The Civil War in Georgia, An Illustrated Travelers Guide
The Atlanta Campaign of 1864, the Union's attempt to de-stroy the Army of Tennessee and capture Atlanta, had progressed steadily south from Chattanooga across northwest Georgia until late May, when Union Gen. William T. Sherman's men stalled with defeats near Dallas. Frustrated with attempts to swing south around Johnston, Sherman moved back north to Acworth near his rail line, and Johnston extended his line from Brush Mountain southwest to Lost Mountain to block Sherman's route to Atlanta. All along, Confederate Gen. Joseph Johnston's strategy had been to entrench his numerically inferior forces in superior defensive positions and hope Sherman would chew up his numerical advantage in futile attacks. Sherman had not cooperated, attempting flanking maneuvers which had resulted in Confederate retreats. Sherman extended his lines southward until June 19, when Johnston pulled back to Kennesaw Mountain. Probing southward, Sherman again tried to flank the Confederate left. Johnston responded by sending Gen. John Bell Hood and 11,000 men to Kolb's farm, where on June 22, Hood's men savagely attacked Union generals Joe Hooker and John Schofield's troops unsuccessfully. Union batteries with more than 40 cannon fired solid shot into the Rebels, resulting in more than 1,000 Southern casualties compared to 350 Yankees.

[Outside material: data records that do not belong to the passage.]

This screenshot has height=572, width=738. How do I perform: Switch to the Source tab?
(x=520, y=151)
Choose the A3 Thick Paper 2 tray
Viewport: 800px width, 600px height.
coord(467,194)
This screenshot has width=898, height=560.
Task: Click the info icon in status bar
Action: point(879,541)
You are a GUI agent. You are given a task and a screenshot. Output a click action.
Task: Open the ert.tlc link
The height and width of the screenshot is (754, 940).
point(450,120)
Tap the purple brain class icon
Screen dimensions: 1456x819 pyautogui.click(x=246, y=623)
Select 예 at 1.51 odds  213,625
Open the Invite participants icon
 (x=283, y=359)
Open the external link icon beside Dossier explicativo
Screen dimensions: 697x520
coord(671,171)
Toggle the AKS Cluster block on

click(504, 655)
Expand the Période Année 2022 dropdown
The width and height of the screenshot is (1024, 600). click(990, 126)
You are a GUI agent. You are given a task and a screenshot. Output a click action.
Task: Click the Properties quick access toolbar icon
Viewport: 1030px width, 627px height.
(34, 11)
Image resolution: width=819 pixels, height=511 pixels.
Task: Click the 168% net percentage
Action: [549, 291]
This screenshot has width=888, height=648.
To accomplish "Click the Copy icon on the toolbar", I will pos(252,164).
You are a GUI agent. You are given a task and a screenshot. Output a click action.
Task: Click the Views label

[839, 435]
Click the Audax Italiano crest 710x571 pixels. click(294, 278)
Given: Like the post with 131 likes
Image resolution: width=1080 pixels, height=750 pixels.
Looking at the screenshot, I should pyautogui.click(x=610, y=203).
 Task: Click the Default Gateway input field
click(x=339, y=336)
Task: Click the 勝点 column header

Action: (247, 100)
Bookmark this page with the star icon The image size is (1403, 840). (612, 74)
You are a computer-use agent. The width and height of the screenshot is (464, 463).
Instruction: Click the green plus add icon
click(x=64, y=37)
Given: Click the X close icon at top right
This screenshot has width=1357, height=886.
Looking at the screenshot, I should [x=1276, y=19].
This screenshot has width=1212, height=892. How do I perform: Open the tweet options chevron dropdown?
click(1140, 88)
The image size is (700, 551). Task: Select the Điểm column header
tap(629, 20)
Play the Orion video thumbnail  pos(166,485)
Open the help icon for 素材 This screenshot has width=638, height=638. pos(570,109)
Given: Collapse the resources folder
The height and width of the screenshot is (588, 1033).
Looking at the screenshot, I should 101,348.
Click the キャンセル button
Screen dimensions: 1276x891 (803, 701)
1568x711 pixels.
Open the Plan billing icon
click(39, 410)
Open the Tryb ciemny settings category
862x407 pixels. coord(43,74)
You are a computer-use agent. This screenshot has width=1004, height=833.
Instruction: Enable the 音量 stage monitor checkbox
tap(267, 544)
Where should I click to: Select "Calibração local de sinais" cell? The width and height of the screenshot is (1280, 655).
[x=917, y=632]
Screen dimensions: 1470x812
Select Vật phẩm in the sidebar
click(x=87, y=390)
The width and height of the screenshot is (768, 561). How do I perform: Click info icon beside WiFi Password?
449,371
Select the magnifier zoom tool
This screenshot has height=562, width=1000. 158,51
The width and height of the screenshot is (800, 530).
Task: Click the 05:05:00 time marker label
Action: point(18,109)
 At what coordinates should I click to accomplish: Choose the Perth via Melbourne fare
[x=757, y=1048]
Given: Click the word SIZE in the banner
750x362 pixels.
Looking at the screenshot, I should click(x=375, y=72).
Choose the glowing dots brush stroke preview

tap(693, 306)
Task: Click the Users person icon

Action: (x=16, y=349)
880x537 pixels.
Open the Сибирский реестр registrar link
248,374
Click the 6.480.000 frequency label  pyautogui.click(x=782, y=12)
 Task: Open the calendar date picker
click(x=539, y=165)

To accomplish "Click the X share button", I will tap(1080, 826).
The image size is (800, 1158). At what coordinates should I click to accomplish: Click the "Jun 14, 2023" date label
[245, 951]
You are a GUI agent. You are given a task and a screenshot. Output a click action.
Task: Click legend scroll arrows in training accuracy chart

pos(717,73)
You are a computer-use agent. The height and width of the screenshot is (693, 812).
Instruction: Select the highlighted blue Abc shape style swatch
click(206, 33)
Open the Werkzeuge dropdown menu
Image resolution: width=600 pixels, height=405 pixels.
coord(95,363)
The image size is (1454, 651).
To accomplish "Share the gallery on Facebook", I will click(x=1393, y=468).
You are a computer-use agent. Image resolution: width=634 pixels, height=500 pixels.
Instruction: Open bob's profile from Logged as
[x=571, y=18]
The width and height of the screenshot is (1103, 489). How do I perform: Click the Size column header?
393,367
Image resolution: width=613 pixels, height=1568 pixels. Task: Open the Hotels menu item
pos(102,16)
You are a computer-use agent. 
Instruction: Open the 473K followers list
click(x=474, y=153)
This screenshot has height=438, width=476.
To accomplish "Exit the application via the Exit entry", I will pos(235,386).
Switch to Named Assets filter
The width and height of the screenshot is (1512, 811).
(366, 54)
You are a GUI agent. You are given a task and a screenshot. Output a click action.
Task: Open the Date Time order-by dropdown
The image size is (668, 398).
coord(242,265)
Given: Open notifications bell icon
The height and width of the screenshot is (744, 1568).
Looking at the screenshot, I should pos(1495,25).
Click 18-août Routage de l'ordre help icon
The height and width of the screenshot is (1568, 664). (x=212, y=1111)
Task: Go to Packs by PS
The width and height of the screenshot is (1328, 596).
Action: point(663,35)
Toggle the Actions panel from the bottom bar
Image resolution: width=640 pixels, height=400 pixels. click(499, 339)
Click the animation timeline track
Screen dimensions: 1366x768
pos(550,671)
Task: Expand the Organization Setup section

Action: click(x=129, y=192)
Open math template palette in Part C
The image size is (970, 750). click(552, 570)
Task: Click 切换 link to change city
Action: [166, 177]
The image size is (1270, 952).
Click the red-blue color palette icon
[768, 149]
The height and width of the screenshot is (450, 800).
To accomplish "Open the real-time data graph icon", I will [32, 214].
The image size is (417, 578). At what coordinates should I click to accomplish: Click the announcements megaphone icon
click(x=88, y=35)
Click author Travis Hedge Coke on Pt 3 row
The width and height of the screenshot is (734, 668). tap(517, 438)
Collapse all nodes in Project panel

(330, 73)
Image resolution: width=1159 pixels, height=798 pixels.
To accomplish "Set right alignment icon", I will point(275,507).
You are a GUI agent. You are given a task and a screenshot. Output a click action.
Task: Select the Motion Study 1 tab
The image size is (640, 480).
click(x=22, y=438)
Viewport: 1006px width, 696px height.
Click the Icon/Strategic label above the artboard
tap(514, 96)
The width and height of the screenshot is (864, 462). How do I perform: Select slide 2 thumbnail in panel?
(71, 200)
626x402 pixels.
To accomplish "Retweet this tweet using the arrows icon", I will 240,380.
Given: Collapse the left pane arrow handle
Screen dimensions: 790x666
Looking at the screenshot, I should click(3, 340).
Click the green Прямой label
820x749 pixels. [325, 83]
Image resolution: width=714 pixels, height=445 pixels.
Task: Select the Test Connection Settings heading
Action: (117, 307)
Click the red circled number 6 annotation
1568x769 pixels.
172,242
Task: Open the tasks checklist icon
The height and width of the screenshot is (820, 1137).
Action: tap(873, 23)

After the month-long deadlock, Sherman, frustrated with trying to flank Johnston, decided on a frontal assault for June 27, hoping for a decisive battle, possibly thinking Johnston was expecting another flanking move or perhaps worried that his troops were getting too used to going around rather than directly at the enemy. Sherman would demonstrate on both flanks, and send Gen. George Thomas' Army of the Cumberland at the center and farther north, Gen. James McPherson's Army of the Tennessee. Thomas' men were mowed down attacking Cheatham Hill, defended by C.S. Maj. Gens. Patrick Cleburne and Benjamin Franklin Cheatham. Mc-Pherson's men did no better. At the end of day, the Union had lost 3,000 men and the Confederates 1,000. However, Schofield, demonstrating at the southern end of the line, had gotten around Johnston's left flank and made headway toward the Chattahoochee River, the last natural barrier before Atlanta, providing an opportunity for another Sherman flanking maneuver. It was only a matter of time. Johnston, on July 2, had to pull back from Kennesaw Mountain.